Hawker Fury I flown by the Commanding Officer of RAF Squadron No 43, Tangmere, early 1932.

    Adopting the RAF policy of naming fighters with words beginning in "F", the Fury as it was now known, went into only limited production, even though it was a superior performing aircraft. The aircraft's relatively high cost (compared to the Bulldog) and economic conditions caused by the Great Depression, were factors that attributed to modest orders of production aircraft. Initially, the Fury equipped No, 43 Squadron at Tangmere in May 1931 and later serving with No. 1 and No. 25 Squadrons, the RAF's corps d'elite.7 Later, a few served with various training establishments.

    Fundamentally, the Fury was a relatively small, single seat biplane fighter with an airframe incorporating a newly advance design of tubular steel and aluminum for the fuselage and dumb-bell wing spars, which would remain features of all Hawker aircraft well into WWII.8 Unlike the Hart there was no wing sweepback and ailerons were installed only on the top plane.
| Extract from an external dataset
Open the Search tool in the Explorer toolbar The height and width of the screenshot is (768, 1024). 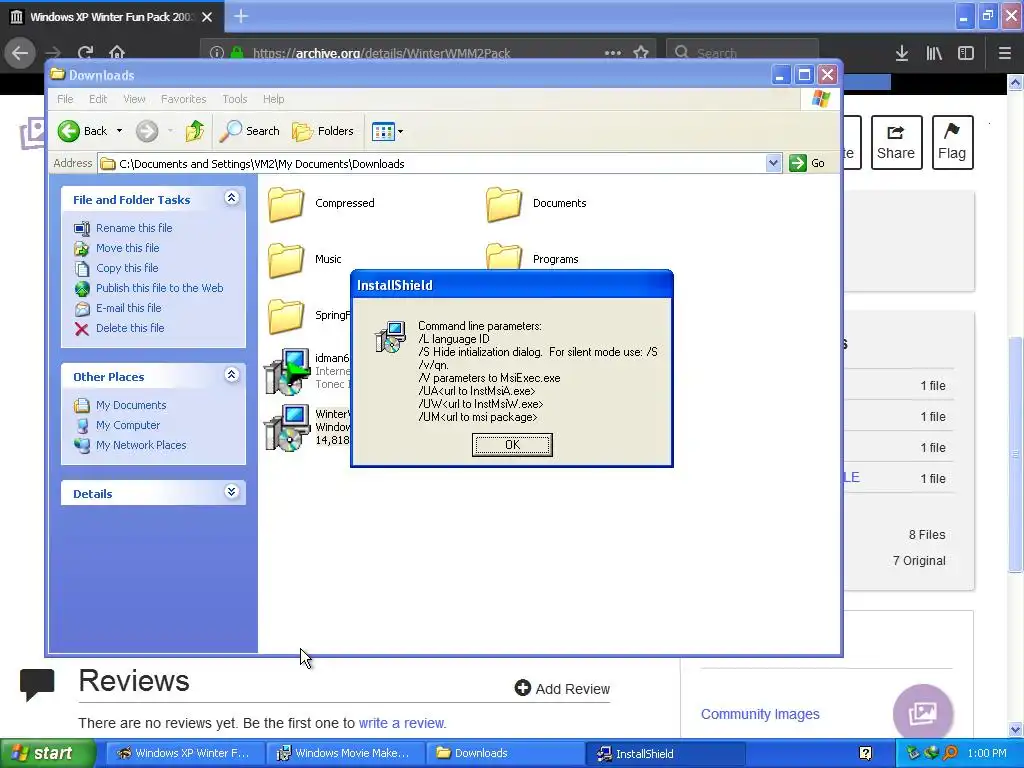coord(249,131)
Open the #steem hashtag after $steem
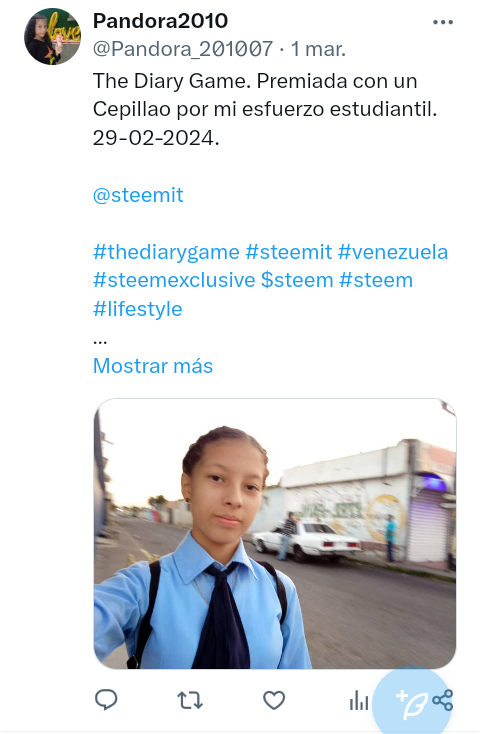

All versions had a span of thirty feet, while Kestrel variants were 26 feet 8 inches long, with radial engine variants being slightly shorter. Standard armament was installed, comprising of twin Vickers .303 inch guns, with 600 rounds per gun.

    Performance varied with the powerplant installed, with Kestrel powered variants exceeding the 200 mph mark, while some of the lower powered radial engine types were slightly slower. It was the last classic liquid-cooled engine fighter biplane in the RAF and subsequent replacements including the Gloster Gauntlet and Gloster Gladiator. Only 118 Furies were produced for the RAF, but approximately thirty-two were exported.

The High Speed Fury with Kestrel VI S engine, tapered wing and vee interplane struts.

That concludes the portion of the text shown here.